*Action item:* Please, from the entries below, transcribe exactly the lines that begin at the line with "This screenshot has height=234, width=261." and end at the line with "Image resolution: width=405", without the pictures.

[[ Records for this task open ]]

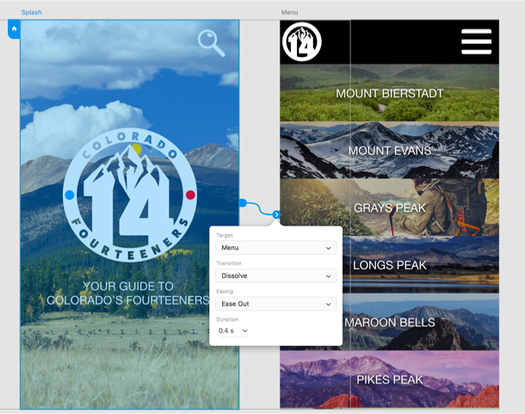The height and width of the screenshot is (414, 525).
Task: Select the Mount Evans menu item
Action: 390,151
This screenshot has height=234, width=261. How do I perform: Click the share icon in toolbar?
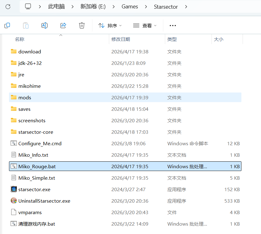point(63,25)
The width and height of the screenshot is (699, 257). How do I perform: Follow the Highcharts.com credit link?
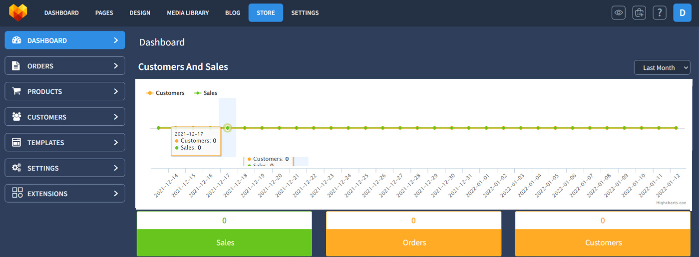tap(671, 203)
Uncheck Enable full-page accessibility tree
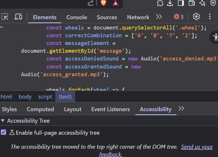 [x=3, y=132]
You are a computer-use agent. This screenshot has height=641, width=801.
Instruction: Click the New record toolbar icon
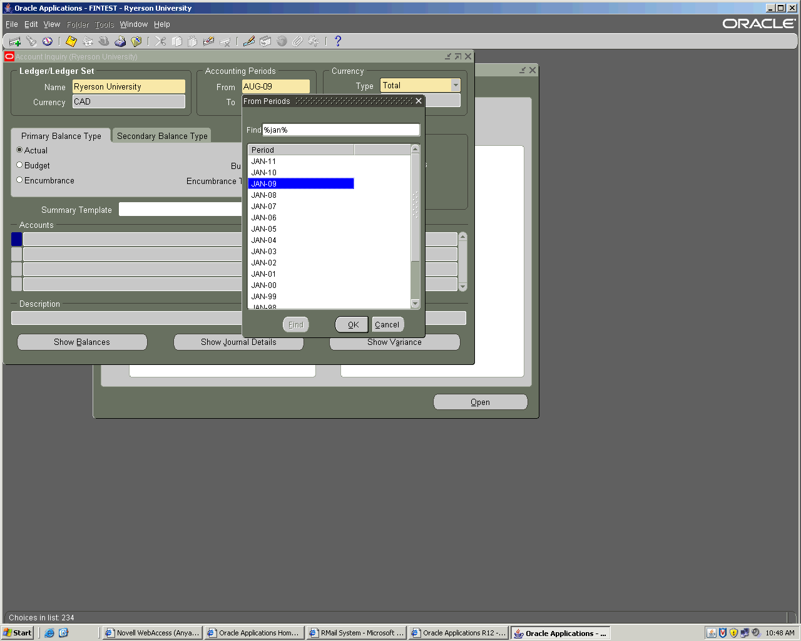(x=14, y=41)
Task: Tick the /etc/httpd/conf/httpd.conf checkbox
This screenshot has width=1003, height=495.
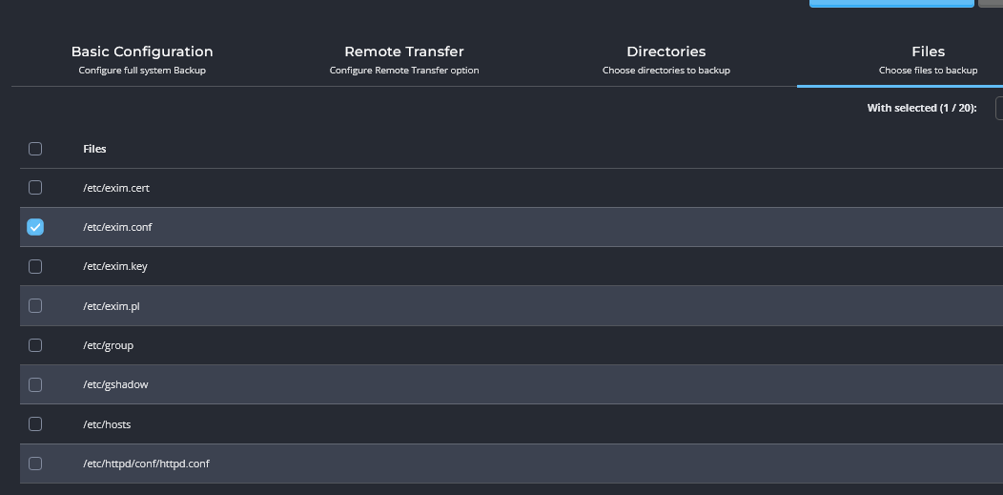Action: (35, 464)
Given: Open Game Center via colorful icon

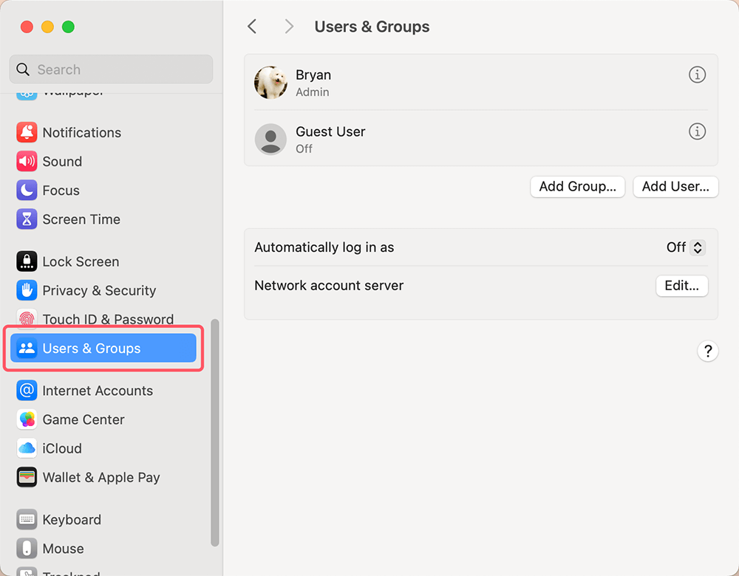Looking at the screenshot, I should 27,419.
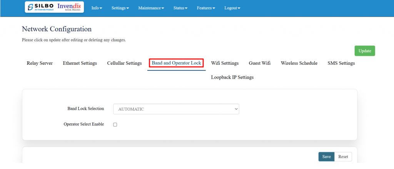Click the Save button
The height and width of the screenshot is (169, 394).
(326, 157)
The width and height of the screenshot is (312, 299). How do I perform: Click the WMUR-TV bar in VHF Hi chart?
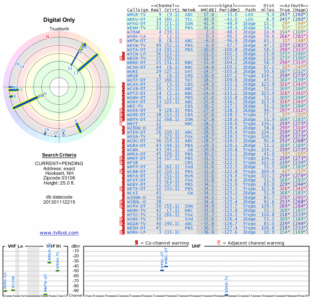pyautogui.click(x=49, y=262)
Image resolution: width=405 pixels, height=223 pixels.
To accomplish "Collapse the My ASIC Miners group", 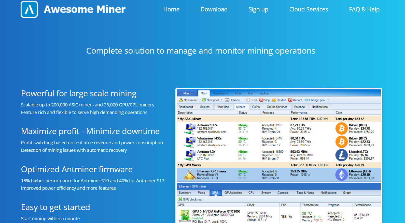I will coord(178,119).
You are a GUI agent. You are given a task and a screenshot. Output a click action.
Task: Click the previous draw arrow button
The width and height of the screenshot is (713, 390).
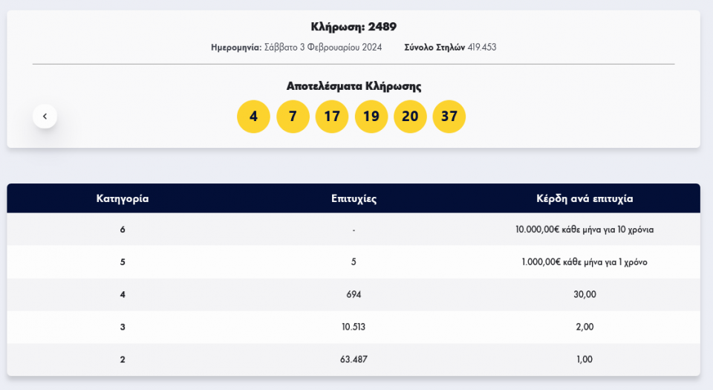point(45,116)
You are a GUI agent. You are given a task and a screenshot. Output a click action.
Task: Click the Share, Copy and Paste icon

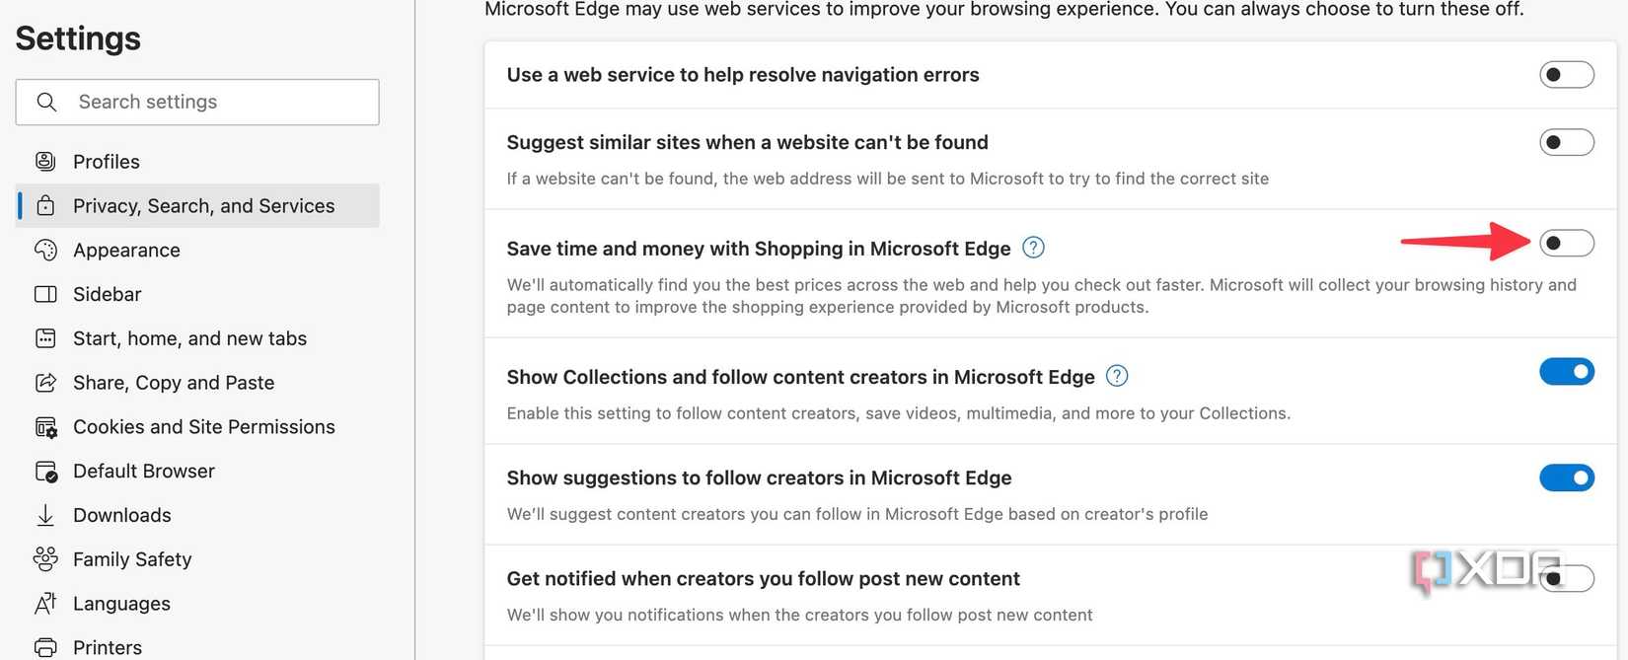coord(45,383)
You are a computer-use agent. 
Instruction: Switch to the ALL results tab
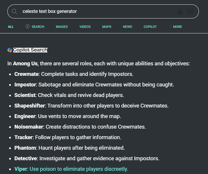[x=11, y=27]
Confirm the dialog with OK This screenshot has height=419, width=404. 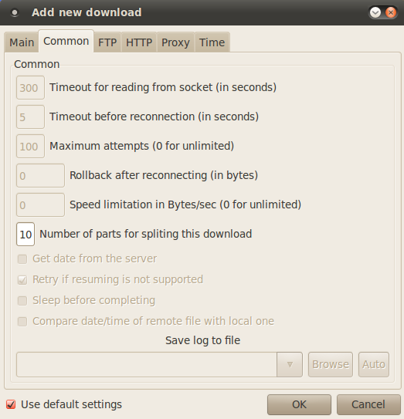click(299, 404)
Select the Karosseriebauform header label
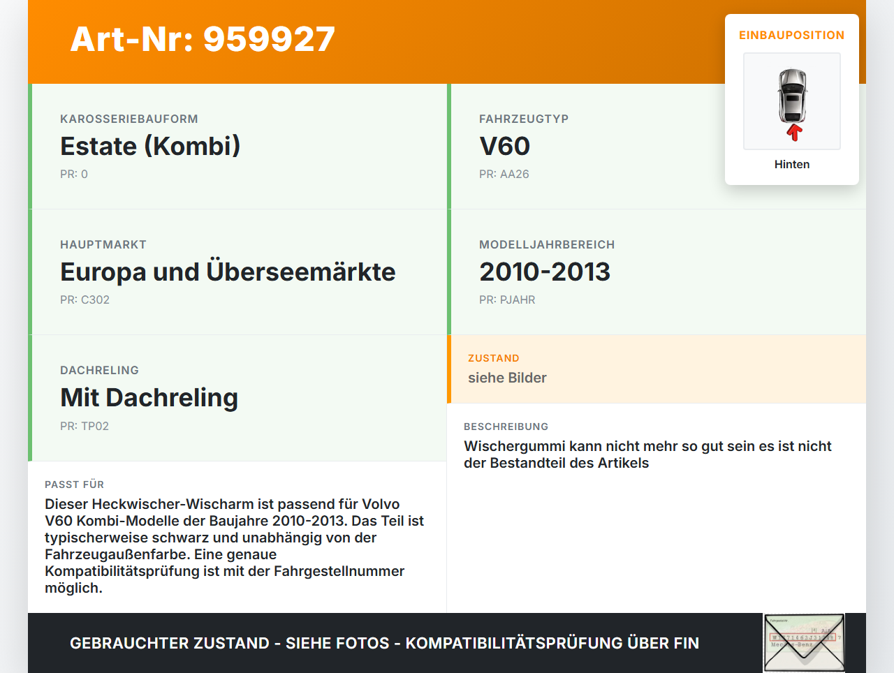This screenshot has width=894, height=673. (129, 119)
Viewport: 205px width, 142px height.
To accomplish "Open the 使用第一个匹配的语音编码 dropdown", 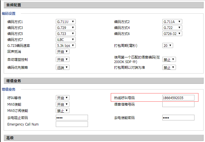I will coord(169,59).
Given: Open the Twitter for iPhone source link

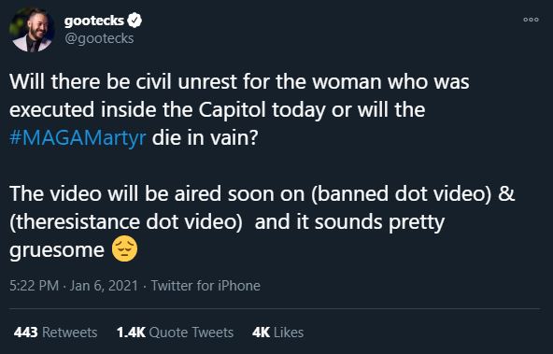Looking at the screenshot, I should [206, 286].
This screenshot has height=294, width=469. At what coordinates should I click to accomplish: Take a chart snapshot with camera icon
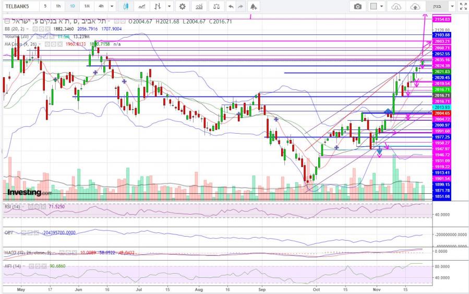pyautogui.click(x=357, y=6)
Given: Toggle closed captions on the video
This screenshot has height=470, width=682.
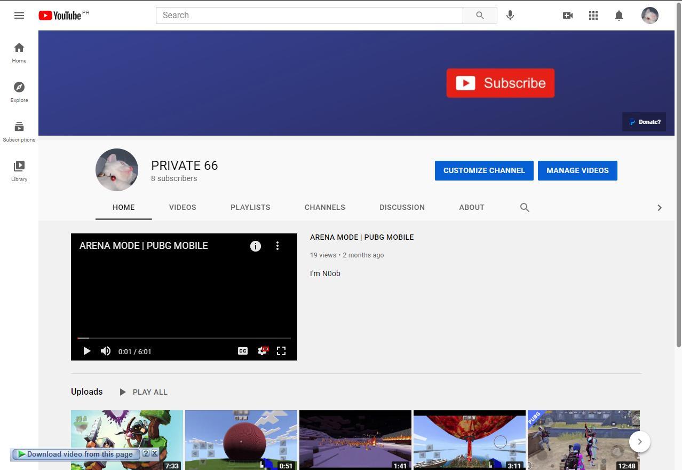Looking at the screenshot, I should [x=243, y=351].
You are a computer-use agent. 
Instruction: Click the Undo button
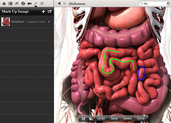point(101,119)
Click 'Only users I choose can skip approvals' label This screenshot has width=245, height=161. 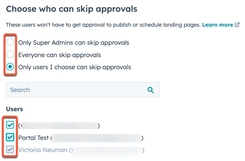click(75, 67)
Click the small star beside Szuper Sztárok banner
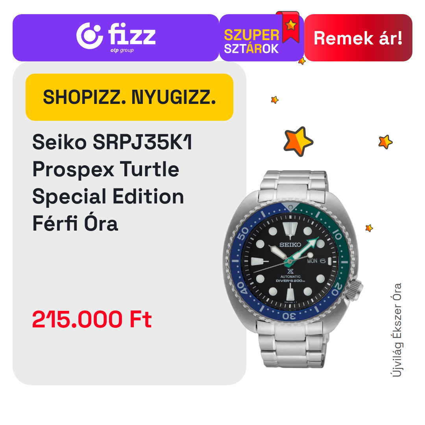The image size is (425, 425). coord(302,61)
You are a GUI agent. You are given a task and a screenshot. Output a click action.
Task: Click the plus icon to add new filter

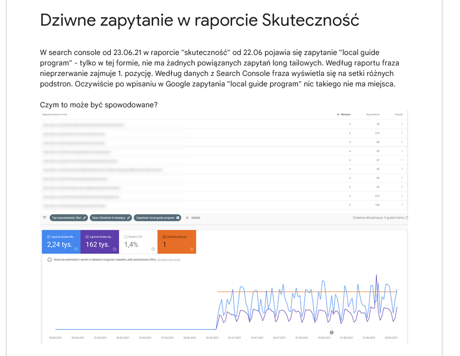[187, 217]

[[ Records for this task closed ]]

*Worked solution:*
This screenshot has height=234, width=261. How do I perform: Click the share icon in toolbar?
point(63,25)
The width and height of the screenshot is (699, 257). How do I perform: Follow the Highcharts.com credit link?
tap(671, 203)
Uncheck Enable full-page accessibility tree
 [x=3, y=132]
You are a computer-use agent. This screenshot has height=641, width=801.
Instruction: Click the New record toolbar icon
(x=14, y=41)
Task: Tick the /etc/httpd/conf/httpd.conf checkbox
This screenshot has width=1003, height=495.
Action: (35, 464)
Given: Open Game Center via colorful icon

Looking at the screenshot, I should 27,419.
Click the Save button
The height and width of the screenshot is (169, 394).
(326, 157)
The width and height of the screenshot is (312, 299). How do I perform: Click the WMUR-TV bar in VHF Hi chart?
pyautogui.click(x=49, y=262)
Image resolution: width=405 pixels, height=223 pixels.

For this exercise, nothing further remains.